** Exercise **
Where does the word "agent" show up in the records? Copy every line that has it.

** Exercise data **
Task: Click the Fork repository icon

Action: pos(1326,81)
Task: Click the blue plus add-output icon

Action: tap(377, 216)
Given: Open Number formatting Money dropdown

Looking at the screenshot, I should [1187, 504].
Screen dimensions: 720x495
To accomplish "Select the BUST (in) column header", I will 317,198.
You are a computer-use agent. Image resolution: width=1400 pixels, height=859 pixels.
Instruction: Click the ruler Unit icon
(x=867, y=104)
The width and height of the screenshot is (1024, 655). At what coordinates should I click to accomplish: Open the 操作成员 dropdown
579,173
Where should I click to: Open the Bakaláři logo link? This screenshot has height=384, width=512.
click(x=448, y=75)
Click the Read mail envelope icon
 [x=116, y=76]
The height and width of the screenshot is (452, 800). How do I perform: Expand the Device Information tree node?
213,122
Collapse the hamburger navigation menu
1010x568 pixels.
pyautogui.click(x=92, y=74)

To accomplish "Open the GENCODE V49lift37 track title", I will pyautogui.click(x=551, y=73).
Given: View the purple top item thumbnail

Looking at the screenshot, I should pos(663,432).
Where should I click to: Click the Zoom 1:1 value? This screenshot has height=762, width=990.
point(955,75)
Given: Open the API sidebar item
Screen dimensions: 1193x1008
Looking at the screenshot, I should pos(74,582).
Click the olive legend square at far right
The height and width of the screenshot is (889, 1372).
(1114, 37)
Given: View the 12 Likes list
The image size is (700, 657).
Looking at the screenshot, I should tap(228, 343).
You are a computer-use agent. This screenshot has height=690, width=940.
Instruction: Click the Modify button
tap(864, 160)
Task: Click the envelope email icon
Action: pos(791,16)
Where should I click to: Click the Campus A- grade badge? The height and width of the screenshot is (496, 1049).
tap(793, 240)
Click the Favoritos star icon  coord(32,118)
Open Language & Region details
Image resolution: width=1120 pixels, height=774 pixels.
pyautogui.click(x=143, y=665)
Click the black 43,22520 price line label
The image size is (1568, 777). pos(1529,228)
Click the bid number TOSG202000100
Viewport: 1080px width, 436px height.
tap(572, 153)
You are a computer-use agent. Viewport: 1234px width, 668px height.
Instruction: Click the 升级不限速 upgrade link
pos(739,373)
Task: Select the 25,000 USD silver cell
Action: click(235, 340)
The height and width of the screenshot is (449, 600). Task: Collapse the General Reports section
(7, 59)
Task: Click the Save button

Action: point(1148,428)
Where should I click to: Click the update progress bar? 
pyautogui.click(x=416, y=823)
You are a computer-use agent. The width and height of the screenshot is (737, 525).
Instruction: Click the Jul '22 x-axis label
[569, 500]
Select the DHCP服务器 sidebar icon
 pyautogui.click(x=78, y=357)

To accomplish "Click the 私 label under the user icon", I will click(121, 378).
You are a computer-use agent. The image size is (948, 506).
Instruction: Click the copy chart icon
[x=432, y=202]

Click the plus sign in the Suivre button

** Finished task **
You are a computer-use agent. Image resolution: width=1400 pixels, height=859 pixels.
You are a computer-use agent. This screenshot has height=690, width=940.
You are a computer-use agent. Viewport: 1234px width, 668px height.
You are a computer-use agent. The width and height of the screenshot is (737, 525).
You are a computer-use agent. The image size is (948, 506).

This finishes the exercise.